Foulke frowned with thought. “No one’s said aught about a message coming for her. You’re right, though. She must have heard from him somehow.”
Frowning, too, to show John Ripon was thinking deeply, Joliffe tried, “Someone could have passed secret word to her at dinner in the great hall, I suppose.”
“My lady and the rest of them dined here, not in the hall,” Foulke said. “Broke their morning fast and had dinner here yesterday.”
“In the chapel then, at the morning’s Mass.”
“Aye, that’s possible,” Foulke granted.
“Or someone who came here that day, or maybe the day before?” Joliffe ventured.
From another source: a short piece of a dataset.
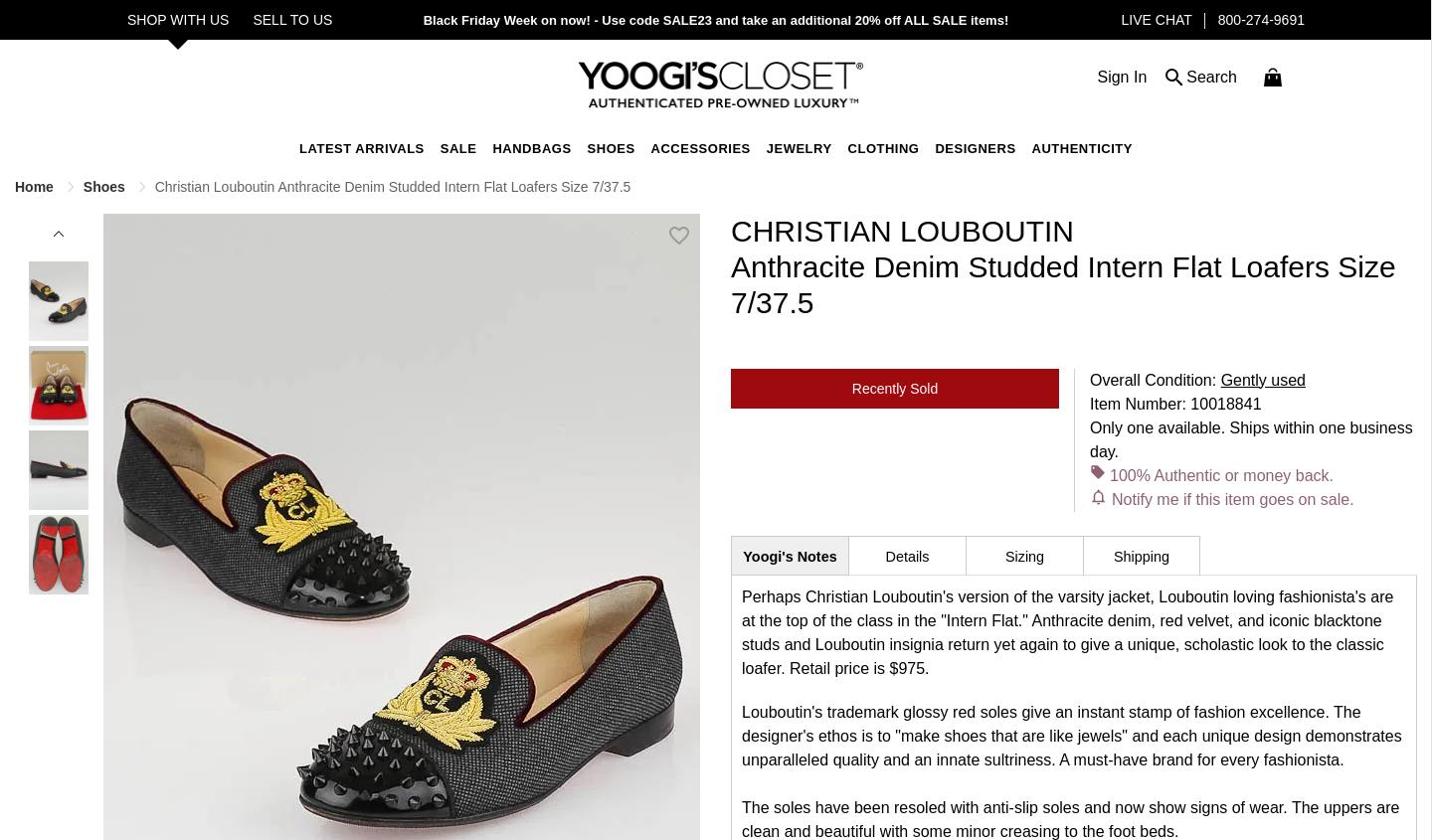  Describe the element at coordinates (906, 554) in the screenshot. I see `'Details'` at that location.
Foulke considered that with a, “Hm,” a pause, and then, “Nobody in particular comes to mind. Not anybody I saw talking to her, anyway. For what that’s worth.” He named several names of household servants, and then, “There was Master Cauvet in the morning. He came early with some message from her uncle to my lady. He had to wait until she finished dressing. I don’t know but what he talked some with Alizon or some other of the women while he waited?”
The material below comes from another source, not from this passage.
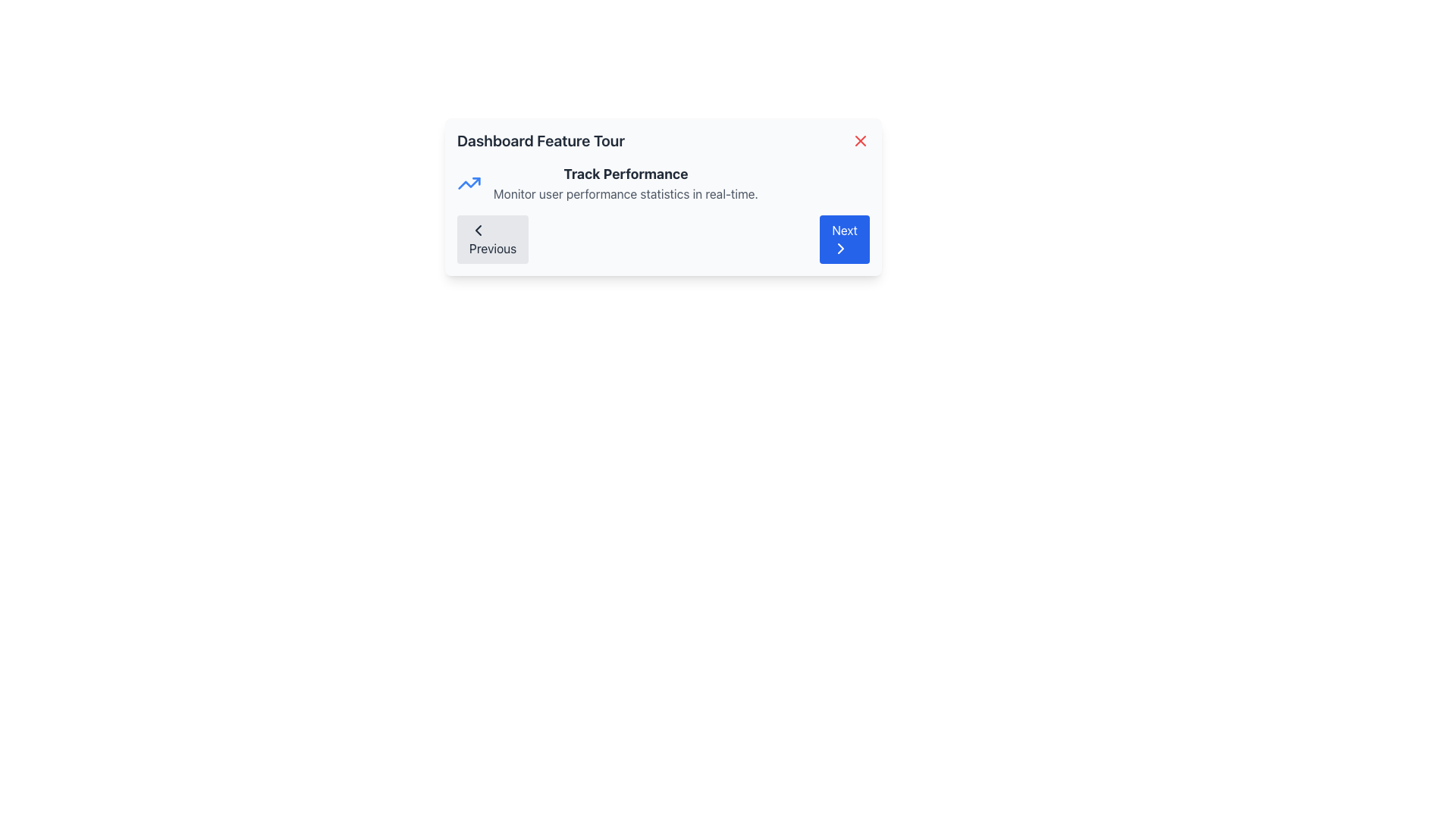 This screenshot has height=819, width=1456. I want to click on the text label that serves as the header or title within the card-like section, positioned above the text 'Monitor user performance statistics in real-time.', so click(626, 174).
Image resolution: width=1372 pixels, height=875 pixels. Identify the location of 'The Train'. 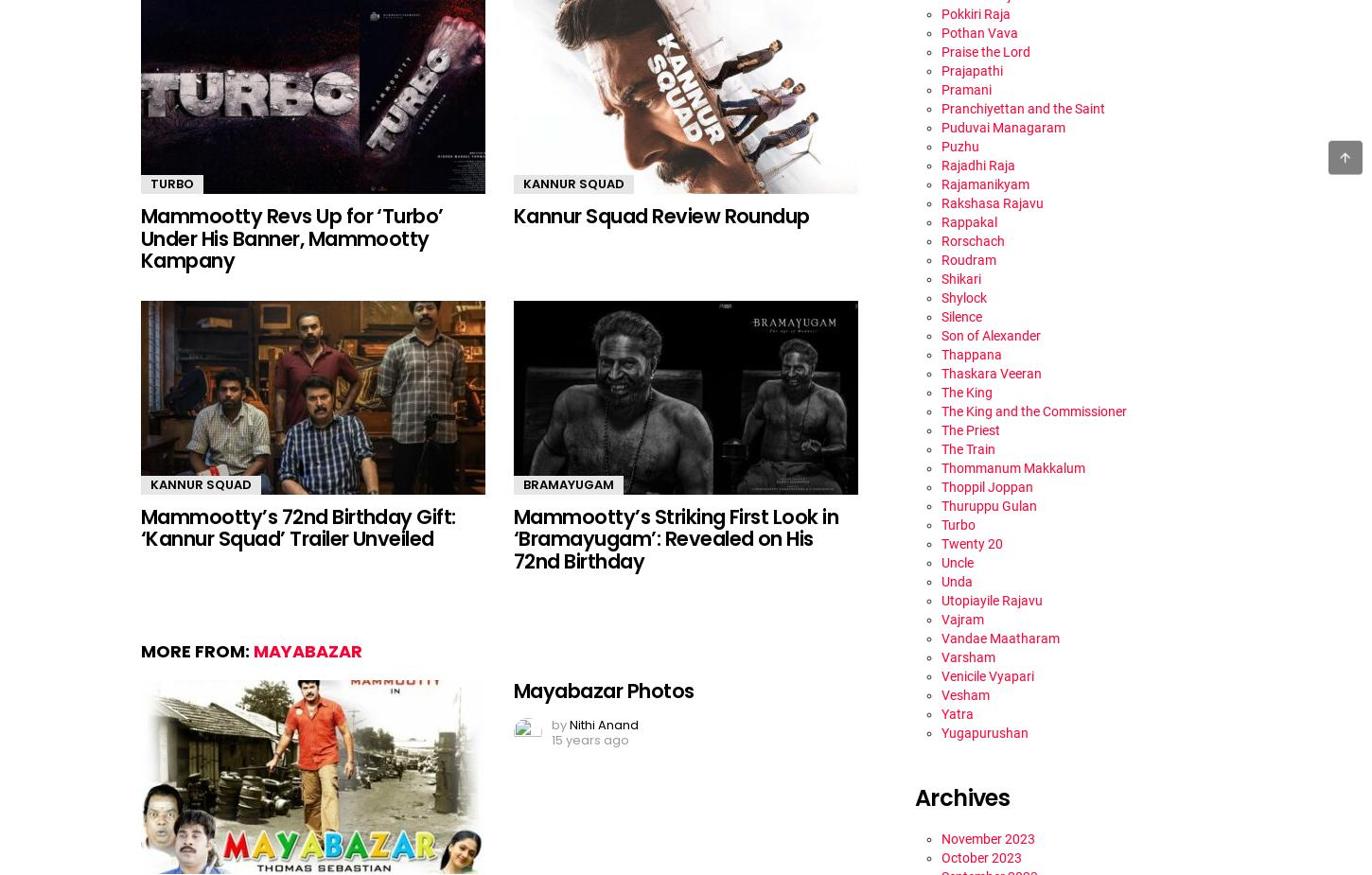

Foulke did not sound certain of it but Joliffe supposed that, yes, Cauvet might well have done so, with no one thinking twice about it, and easily able to pass a small written message to Alizon secretly. But that would mean . . . regrettable things about Cauvet.
It could also mean that Cauvet might well have known when and where Alizon and Durevis would be.
For appearance’s sake, Joliffe gave a regretful shake of his head and said, “None of it makes sense, does it?”